▶ [What you will do]:
**a)** Please list every question the dinner party essay below asks its readers or itself.
**b)** Carry the dinner party essay below forward from its final sentence.

▶ [Text section]:
*** Begin section ***

Reflections on a Dinner Party

English murder mysteries are my source of mental relaxation: all the better if they are set before WWII when the imaginary elegance of the English countryside was still a believable fantasy.  Obviously one needs a corpse to get the story started, but the recently deceased becomes nearly irrelevant as the clues and suspects accumulate.  Every good mystery needs at least one dinner party during which conversation reveals important hints about those sitting around the table.  What about your own dinner parties?  Are there still such things?  What do they reveal about you?  I wondered about that when six of us gathered for one last night.  What might we learn from listening in?
We were all in the vicinity of 70, some older, some younger.  We were all physically and intellectually active.  Not a doddering old fool in sight (according to us).  Professions always say something, but at our age profession can be a mixed bag.  Mathematician, Physician, Nurse, Theologian, Yogi, Artist, Nurse, Dance Professor, Public Policy Consultant, Musician, another Artist, Wilderness Guide, Cosmetics Executive, Pharmacologist, Teacher, First Responder,  good grief one more Artist, Writer, Cleric, and I may be missing a few.  It’s hard to know what to make of all that.  Maybe it’s that people and life are more complex than “what do you do?”  Whatever those occupations are, or were, we brought to them an abundance of experience from the different places we grew up and lived in before finding ourselves here in the same small city out in the intermountain West.  Add in our lives as spouses, parents and grandparents, and the soup gets pretty thick.

*** End section ***

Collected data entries
*** Begin section ***

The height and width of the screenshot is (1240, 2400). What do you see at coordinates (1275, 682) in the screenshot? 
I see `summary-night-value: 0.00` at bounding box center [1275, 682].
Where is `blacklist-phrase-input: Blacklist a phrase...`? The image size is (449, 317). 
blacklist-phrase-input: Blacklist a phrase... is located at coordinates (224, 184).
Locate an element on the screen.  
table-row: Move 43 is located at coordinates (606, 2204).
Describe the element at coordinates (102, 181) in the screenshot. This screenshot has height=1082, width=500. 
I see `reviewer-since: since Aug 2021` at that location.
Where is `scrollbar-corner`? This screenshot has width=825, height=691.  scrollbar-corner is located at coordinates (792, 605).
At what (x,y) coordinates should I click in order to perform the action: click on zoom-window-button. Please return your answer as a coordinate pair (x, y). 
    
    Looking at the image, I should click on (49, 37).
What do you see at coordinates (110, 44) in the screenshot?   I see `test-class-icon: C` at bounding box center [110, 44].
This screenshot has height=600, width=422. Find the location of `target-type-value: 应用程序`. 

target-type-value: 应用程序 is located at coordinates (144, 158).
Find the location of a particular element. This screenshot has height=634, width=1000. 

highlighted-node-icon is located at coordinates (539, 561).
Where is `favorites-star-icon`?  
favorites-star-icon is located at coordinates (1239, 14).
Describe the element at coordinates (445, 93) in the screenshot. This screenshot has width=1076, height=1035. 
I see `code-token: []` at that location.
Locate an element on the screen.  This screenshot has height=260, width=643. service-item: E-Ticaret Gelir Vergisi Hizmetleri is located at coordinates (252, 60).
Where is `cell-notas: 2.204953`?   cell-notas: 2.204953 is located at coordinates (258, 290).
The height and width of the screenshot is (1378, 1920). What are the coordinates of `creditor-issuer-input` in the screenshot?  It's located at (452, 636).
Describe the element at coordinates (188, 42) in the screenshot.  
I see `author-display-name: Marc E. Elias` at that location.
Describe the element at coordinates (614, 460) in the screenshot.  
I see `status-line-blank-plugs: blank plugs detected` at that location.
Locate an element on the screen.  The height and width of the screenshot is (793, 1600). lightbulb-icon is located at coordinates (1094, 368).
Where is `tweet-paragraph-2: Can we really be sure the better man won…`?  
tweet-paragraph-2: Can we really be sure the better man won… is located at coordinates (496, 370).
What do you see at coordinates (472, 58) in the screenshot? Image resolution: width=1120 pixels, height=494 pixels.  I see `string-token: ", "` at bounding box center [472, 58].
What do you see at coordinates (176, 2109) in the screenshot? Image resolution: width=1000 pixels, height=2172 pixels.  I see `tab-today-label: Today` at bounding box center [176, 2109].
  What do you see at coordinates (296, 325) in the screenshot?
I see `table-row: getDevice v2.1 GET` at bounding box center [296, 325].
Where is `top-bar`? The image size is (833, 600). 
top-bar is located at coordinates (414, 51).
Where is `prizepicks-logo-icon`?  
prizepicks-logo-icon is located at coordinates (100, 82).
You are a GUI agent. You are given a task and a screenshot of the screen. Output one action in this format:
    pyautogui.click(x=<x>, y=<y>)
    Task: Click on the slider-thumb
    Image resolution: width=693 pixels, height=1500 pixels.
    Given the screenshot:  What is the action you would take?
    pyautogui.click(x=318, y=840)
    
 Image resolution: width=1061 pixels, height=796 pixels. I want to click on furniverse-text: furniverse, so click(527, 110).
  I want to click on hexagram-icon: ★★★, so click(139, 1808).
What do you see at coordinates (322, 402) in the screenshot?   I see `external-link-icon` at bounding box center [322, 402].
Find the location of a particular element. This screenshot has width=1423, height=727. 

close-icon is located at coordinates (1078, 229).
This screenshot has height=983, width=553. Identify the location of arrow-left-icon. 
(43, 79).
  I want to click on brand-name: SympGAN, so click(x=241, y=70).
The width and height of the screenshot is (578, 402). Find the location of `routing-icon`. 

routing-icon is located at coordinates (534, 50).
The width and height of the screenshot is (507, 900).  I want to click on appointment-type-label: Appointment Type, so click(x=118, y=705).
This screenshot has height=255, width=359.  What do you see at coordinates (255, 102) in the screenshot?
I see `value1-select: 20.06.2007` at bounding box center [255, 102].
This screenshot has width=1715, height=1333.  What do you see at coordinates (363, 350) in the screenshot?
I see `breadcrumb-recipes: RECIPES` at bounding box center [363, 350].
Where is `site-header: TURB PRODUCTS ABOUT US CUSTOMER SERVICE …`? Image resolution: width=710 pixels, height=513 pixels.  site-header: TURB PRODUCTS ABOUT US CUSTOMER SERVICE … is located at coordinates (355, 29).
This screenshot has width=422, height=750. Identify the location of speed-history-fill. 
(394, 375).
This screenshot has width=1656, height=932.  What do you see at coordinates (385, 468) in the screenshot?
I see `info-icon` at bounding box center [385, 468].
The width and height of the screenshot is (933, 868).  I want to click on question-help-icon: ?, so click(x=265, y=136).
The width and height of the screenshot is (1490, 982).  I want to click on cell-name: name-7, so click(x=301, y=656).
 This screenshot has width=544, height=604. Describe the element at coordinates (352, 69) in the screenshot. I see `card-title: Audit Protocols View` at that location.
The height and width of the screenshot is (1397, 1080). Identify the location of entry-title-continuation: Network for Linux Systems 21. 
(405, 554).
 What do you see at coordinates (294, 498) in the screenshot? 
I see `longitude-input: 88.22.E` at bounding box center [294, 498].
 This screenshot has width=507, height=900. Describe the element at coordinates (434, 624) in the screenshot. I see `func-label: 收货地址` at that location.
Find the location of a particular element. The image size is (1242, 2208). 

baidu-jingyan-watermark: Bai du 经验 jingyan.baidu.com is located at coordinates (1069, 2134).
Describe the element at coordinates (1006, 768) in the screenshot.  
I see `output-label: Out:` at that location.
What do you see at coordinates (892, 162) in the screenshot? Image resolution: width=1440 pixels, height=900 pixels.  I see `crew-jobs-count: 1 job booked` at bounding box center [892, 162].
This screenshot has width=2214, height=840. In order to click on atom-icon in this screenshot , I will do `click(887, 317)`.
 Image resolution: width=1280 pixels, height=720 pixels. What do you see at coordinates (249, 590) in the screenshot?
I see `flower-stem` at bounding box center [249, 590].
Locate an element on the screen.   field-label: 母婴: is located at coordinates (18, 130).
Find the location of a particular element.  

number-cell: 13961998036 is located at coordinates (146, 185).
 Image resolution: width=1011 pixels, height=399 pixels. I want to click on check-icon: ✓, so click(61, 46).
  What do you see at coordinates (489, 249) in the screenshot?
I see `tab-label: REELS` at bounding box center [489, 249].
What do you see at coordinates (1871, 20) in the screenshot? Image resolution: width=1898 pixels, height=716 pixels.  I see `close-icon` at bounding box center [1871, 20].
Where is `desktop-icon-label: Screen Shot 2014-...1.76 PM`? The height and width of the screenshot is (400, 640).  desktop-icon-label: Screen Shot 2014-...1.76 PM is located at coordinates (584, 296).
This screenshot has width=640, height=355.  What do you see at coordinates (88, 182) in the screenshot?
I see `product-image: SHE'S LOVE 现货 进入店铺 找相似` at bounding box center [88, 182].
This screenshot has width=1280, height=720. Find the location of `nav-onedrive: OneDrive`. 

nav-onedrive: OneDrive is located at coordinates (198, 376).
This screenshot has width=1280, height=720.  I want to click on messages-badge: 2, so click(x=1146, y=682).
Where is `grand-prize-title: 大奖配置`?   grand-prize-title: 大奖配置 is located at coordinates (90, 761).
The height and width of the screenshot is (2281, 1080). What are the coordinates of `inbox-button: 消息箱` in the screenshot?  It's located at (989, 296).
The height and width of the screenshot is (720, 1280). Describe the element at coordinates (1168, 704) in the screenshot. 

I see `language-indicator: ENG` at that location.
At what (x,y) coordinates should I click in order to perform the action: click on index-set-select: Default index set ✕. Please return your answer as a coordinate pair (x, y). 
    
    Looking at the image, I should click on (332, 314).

*** End section ***

▶ [Solved problems]:
**a)**
What about your own dinner parties?
Are there still such things?
What do they reveal about you?
What might we learn from listening in?

**b)**
A motley crew to be sure.  So, what came up as conversation around the table?  What did it reveal?  I made a list just for the fun of it: statistics, children, pharmacology, art, favorite t.v. serials, movies, books, politics, polygamy in Utah, nutrition, diet, exercise, federal budgets and appropriations, changing health care environments, suicides, entertaining for a local charity, obscure card games known only in Indiana, EMS, Scotland, France, French language, continuing education, Chautauqua, civics, travel, Abba’s greatest hit, Alexa, Pink Martini, wines, wind storms, prickly pear salsa, posture, screen doors, and I think that covers most of it.  Oops, mustn’t forget organ recitals.  People our age have fascinating organ matters of interest .  Siri, by the way, thinks Abba is somebody’s father and you can’t talk her out of it.  No doubt she went to seminary.  Need to check that out, but I digress.

What does it reveal?  Without a corpse in the copse, or a detective knocking at the door, one is left with no suspect to ferret out, but still there must be something revealing in all of that.  It showed four hours can quickly pass with a feeling that conversation had not yet been exhausted.  It demonstrated that being interested in what the other has to say makes what the other has to say more interesting.  A diversity of education and experience adds volumes to the list of potential subjects yet to be discussed.  Intellectual curiosity makes learning about things new and strange highly entertaining.  Modest portions of superbly prepared foods paired with excellent wines enhances conversation.  70 is just a starting point for getting the fullest possible enjoyment out of life.  Even numbers of guests means no one is left out of the loop.  Spouses will tolerate an old joke because they know the others haven’t heard it five-hundred times.  It revealed that one cannot be stuffed into a pigeon hole according to occupation, age, or status.  It goes against the tradition of most novelists, but we had a good time and everyone went home contented with the evening.  It happens.